ANCIENT CHRISTIAN: Christ is risen!
MODERN CHRISTIAN: He is risen indeed!
ANCIENT CHRISTIAN: I love that greeting. In the early church, during the 50 days following the Feast of the Resurrection of our Lord Jesus Christ, we used to greet each other by one saying, “Christ is risen,” and the other replying, “He is risen indeed.”
Image © Saulo Zayas 2016
MODERN CHRISTIAN: I love that greeting too. You know, these past dialogues we have had have been enlightening. Now, I am interested to hear on what you in the early church believed about the Eucharist. Clearly, you did not hold it to be the Body and Blood of Christ since that belief was only invented by Roman Catholics 1000 years after the Resurrection of Christ.
ANCIENT CHRISTIAN: What?
MODERN CHRISTIAN: Well, the doctrine of the Transubstantiation of the bread and wine into the Body and Blood of Jesus Christ is only 1000 years old.
ANCIENT CHRISTIAN: I never heard of such a term. Transubstanti-what?
MODERN CHRISTIAN: See, I knew it! Transubstantiation is the doctrine that the bread and wine change into the Body and Blood of Christ during the Mass.
ANCIENT CHRISTIAN: Wait, something sounds familiar here, but before you go further, what is “Mass”?
MODERN CHRISTIAN: Mass is the prayer service of the Roman Catholic Church.
ANCIENT CHRISTIAN: What is it like?
MODERN CHRISTIAN: It begins with a priest saying morning prayers, then there are readings from the Gospels and the Epistles, then there is a sermon. Afterward, the priest prays over the bread and wine and Catholics claim that they change into the Body and Blood of Jesus, but I am really glad that in the early church you have never heard of Transubstantiation or the Mass; it further confirms to me that the Catholics invented both.

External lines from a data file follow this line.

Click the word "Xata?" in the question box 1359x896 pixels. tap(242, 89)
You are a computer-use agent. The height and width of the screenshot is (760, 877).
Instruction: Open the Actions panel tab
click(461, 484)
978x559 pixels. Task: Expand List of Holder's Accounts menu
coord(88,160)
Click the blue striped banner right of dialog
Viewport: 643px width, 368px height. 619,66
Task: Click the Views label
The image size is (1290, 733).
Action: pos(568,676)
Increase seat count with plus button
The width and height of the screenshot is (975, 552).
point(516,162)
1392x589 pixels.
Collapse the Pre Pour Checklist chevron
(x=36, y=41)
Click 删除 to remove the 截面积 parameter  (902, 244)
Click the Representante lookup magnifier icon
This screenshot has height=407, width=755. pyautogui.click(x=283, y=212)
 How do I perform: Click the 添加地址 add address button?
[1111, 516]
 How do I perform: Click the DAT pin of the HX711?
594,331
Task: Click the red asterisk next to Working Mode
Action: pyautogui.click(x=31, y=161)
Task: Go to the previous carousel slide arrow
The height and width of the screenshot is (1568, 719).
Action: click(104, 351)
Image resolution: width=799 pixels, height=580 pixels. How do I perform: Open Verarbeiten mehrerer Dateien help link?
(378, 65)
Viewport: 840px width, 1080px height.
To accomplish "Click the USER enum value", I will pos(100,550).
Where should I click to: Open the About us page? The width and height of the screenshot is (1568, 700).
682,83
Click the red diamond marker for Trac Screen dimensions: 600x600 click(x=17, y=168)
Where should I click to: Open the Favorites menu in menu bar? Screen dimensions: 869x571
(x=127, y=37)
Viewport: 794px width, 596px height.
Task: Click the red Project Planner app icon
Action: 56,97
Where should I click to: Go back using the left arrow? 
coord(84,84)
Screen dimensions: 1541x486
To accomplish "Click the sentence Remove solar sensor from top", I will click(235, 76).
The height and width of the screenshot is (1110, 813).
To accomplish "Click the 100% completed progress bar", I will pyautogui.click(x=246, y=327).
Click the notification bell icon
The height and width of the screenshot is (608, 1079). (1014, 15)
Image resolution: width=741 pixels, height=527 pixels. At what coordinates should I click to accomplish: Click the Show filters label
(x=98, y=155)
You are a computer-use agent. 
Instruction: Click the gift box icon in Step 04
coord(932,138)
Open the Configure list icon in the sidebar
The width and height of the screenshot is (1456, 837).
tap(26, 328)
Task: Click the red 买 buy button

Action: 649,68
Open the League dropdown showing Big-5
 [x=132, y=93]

ANCIENT CHRISTIAN: Wait a second, morning prayers, readings from the Gospels and Epistles, sermons, bread and wine becoming the Body and Blood. We had all that in the early church. When did you say that started, a thousand years after Christ?
MODERN CHRISTIAN: Wait, what?! You mean you had Mass and Transubstantiation?! But that can’t be! I was told in church it started only a thousand years after Christ.
ANCIENT CHRISTIAN: My friend, that is impossible. What you are describing I saw in my days exactly as you describe them, and my father saw it before me, and my grandfather as well. The most ancient Christians, who lived much earlier than I did, described these things as well, and they wrote about them. The terms you are using I have never heard, but the things you are describing I am very well familiar with and so were all the Christians who lived in my times.
MODERN CHRISTIAN: So, you are saying that the bread and wine become the Body and Blood of Jesus in the Eucharist?
ANCIENT CHRISTIAN: Yes.
MODERN CHRISTIAN: This can’t be the case.
ANCIENT CHRISTIAN: Why not? It is mentioned in the Bible.
MODERN CHRISTIAN: But, the Bible teaches it is not the Body and Blood of Christ.
ANCIENT CHRISTIAN: How did you arrive at that understanding from the Bible?
MODERN CHRISTIAN: When Jesus spoke, He used metaphors. For example, Jesus said that He is the Door (John 10:9). He is not literally a door. The same applies to the Eucharist. The bread and wine are not the Body and Blood just like Jesus is not a door.
ANCIENT CHRISTIAN: Jesus truly said He is the Door, but He did not command us to walk through doors and do this in remembrance of Him. However, He did with the Eucharist. That already indicates something uniquely different about the Eucharist. Whereas our Lord Jesus gave parables, He never started a practice by a parable. The Last Supper was not a parable nor a metaphor. If you pay attention to when Jesus gave parables, He would later explain them to His disciples. When He explained this to His disciples, He said, “This is My Body,” and “This is my Blood” (Mark 14:22, 23). There is no further explanation to the Apostles like with many of the parables. All He said afterward was “Do this in remembrance of Me” (Luke 22:19).